■ Short exercise a: Rewrite the stretch of the classroom recollection from "This catchphrase became" through "election of 1800.", putting "doctoral thesis" in place of "dissertation".

### Document

This catchphrase became a staple during what I like to think of as the “Federalist Period” of my classroom persona. After all, my dissertation treated the political history of a single American state from the American Revolution through 1806, when the state’s first “party boss” died, so when I began to teach at AFPS I knew more about those years than any others. I greatly admired—and still do—our first two Presidents, George Washington and John Adams, both Federalists. I wasn’t as much of an Alexander Hamilton fan, though I did appreciate his “financial plan” designed to put the nation on a firm financial footing following adoption of the Constitution. And, because I was such a fan of Washington and Adams, I of course had to denigrate Thomas Jefferson and all his works after the election of 1800.
Obviously, one cannot teach an American History survey course, especially on the AP level, without going beyond 1800, so, in case you’re wondering, I didn’t stop the course with Thomas Jefferson’s election. I did, however, develop a fairly histrionic explanation of my reluctance to go beyond that point in the nation’s history, a presentation that never failed to puzzle my students and produce multiple eye rolls in the peanut gallery.

######
### Records supplied

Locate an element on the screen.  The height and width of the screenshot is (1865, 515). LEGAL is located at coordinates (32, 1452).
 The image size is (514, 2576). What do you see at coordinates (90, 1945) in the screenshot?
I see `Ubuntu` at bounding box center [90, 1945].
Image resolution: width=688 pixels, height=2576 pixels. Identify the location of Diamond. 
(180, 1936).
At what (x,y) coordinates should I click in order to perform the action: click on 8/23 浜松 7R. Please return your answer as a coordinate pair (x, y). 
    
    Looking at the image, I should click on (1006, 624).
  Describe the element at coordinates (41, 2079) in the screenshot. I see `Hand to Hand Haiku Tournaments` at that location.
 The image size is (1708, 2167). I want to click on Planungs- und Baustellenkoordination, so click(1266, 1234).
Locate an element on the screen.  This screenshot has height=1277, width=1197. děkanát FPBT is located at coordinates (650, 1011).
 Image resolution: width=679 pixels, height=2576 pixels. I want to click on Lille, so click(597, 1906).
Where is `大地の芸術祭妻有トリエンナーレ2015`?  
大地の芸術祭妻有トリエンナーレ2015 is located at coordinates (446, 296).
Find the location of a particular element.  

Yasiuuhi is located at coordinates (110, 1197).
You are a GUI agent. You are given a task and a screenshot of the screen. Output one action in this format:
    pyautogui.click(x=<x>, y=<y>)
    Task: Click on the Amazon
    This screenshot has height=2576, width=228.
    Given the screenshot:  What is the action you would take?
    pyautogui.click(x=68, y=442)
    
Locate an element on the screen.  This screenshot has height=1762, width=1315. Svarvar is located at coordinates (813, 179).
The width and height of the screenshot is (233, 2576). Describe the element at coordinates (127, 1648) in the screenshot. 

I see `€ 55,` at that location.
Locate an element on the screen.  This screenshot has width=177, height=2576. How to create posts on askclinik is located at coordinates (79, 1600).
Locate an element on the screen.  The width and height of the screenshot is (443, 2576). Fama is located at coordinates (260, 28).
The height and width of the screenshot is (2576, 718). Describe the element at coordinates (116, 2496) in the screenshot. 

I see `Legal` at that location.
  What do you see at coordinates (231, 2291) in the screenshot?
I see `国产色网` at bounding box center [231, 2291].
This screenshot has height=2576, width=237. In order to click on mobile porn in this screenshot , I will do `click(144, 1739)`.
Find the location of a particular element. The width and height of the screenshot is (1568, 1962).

######

■ Short exercise b: Reproduce the rows verbatim, starting with the line that contains "The width and height of the screenshot is (233, 2576)." and continuing through the line that contains "coordinates (260, 28).".

■ Response a:
This catchphrase became a staple during what I like to think of as the “Federalist Period” of my classroom persona. After all, my doctoral thesis treated the political history of a single American state from the American Revolution through 1806, when the state’s first “party boss” died, so when I began to teach at AFPS I knew more about those years than any others. I greatly admired—and still do—our first two Presidents, George Washington and John Adams, both Federalists. I wasn’t as much of an Alexander Hamilton fan, though I did appreciate his “financial plan” designed to put the nation on a firm financial footing following adoption of the Constitution. And, because I was such a fan of Washington and Adams, I of course had to denigrate Thomas Jefferson and all his works after the election of 1800.

■ Response b:
The width and height of the screenshot is (233, 2576). Describe the element at coordinates (127, 1648) in the screenshot. 

I see `€ 55,` at that location.
Locate an element on the screen.  This screenshot has width=177, height=2576. How to create posts on askclinik is located at coordinates (79, 1600).
Locate an element on the screen.  The width and height of the screenshot is (443, 2576). Fama is located at coordinates (260, 28).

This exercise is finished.